Cosa fare: Estrai dal testo sullo shale oil il brano che va da "scritto da il" a "generale dei prezzi." e copialo parola per parola.

Testo fornito:
Con lo shale oil niente sarà più come prima. Lo ha capito anche la Bce

scritto da il 26 Dicembre 2017

Nessuno fino a pochi anni fa ci avrebbe scommesso, ma la rivoluzione dello shale oil ha finito con trasformare gli Usa in un player dei mercati dell’energia capace di spiazzare i produttori tradizionali, quindi l’Opec innanzitutto, ma anche la Russia.

Il grafico qui sotto è più che sufficiente a dare un’idea di quello che è successo in questi ultimi dieci anni. E serve anche a capire perché la Bce abbia deciso di dedicare alla rivoluzione dello shale made in Usa un approfondimento nel suo ultimo bollettino economico. Il prezzo del petrolio, infatti, è una delle componenti più volatili che influenza l’inflazione, ossia ciò di cui la banca centrale deve occuparsi. Sicché analizzare la rivoluzione della shale, che influenza decisamente il prezzo del petrolio, serve a fare previsioni ragionevoli sull’andamento generale dei prezzi.

Dati estratti:
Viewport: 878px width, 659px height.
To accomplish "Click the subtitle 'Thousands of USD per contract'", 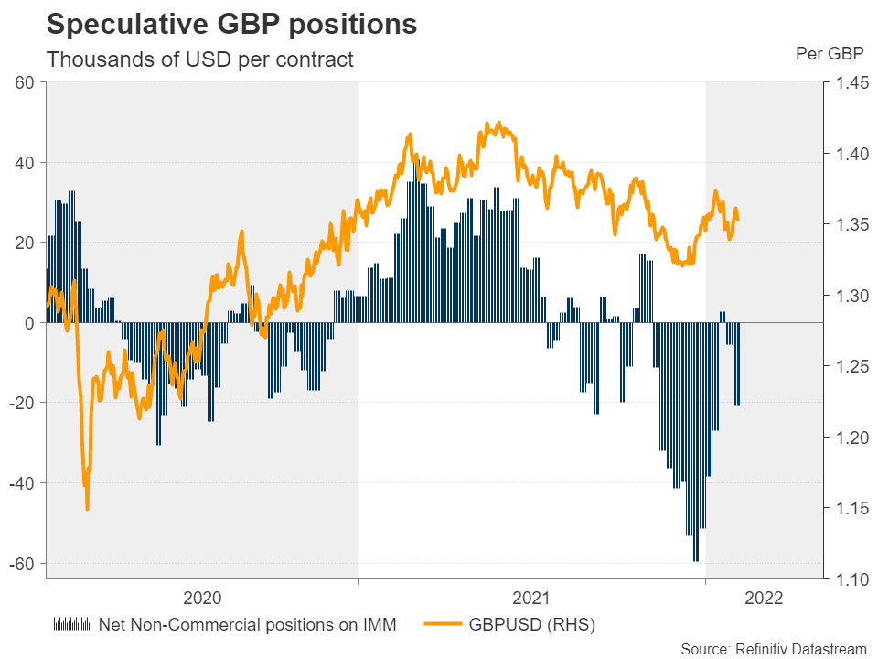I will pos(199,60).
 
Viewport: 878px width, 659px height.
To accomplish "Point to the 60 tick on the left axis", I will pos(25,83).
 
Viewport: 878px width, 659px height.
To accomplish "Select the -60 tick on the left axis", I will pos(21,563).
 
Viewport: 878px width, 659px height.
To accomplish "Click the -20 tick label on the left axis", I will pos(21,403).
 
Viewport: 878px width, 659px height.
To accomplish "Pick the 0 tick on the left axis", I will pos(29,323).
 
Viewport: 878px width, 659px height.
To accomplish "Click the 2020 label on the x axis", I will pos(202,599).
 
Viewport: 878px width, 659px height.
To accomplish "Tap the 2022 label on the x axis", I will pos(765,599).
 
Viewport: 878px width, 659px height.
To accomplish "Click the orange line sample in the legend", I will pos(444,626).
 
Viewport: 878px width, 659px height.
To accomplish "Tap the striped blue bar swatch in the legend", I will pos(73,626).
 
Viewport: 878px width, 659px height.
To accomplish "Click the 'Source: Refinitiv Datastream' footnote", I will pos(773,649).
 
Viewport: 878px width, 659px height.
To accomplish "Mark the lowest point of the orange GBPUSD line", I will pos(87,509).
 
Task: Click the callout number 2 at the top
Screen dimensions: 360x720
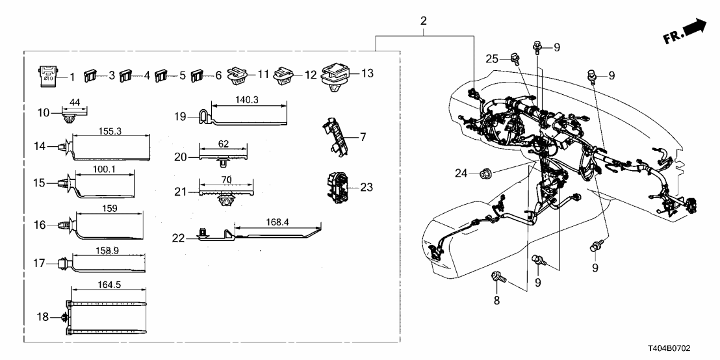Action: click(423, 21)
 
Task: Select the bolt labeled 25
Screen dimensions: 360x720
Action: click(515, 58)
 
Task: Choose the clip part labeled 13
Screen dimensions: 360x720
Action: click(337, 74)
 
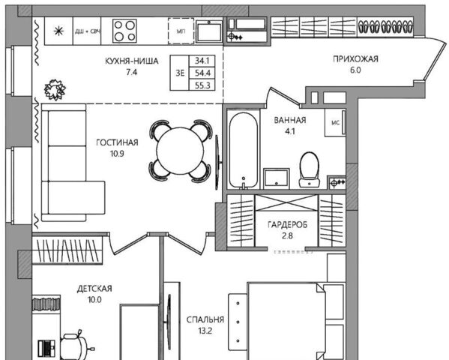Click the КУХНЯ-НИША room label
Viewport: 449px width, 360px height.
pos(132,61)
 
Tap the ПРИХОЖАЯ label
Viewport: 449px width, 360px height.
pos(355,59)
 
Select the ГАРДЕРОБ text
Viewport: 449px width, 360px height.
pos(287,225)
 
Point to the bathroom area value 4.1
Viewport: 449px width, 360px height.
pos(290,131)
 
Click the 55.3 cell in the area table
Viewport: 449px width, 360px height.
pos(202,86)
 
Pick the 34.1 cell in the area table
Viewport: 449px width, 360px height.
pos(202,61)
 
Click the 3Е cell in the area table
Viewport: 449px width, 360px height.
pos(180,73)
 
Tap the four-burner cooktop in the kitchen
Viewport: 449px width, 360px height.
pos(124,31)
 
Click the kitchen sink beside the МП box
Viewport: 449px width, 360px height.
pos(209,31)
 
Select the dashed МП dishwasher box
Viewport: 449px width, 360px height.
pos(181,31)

* * *

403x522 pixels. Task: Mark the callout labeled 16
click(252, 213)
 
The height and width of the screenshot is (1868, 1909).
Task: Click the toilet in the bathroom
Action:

Risposta:
scritto da il 26 Dicembre 2017

Nessuno fino a pochi anni fa ci avrebbe scommesso, ma la rivoluzione dello shale oil ha finito con trasformare gli Usa in un player dei mercati dell’energia capace di spiazzare i produttori tradizionali, quindi l’Opec innanzitutto, ma anche la Russia.

Il grafico qui sotto è più che sufficiente a dare un’idea di quello che è successo in questi ultimi dieci anni. E serve anche a capire perché la Bce abbia deciso di dedicare alla rivoluzione dello shale made in Usa un approfondimento nel suo ultimo bollettino economico. Il prezzo del petrolio, infatti, è una delle componenti più volatili che influenza l’inflazione, ossia ciò di cui la banca centrale deve occuparsi. Sicché analizzare la rivoluzione della shale, che influenza decisamente il prezzo del petrolio, serve a fare previsioni ragionevoli sull’andamento generale dei prezzi.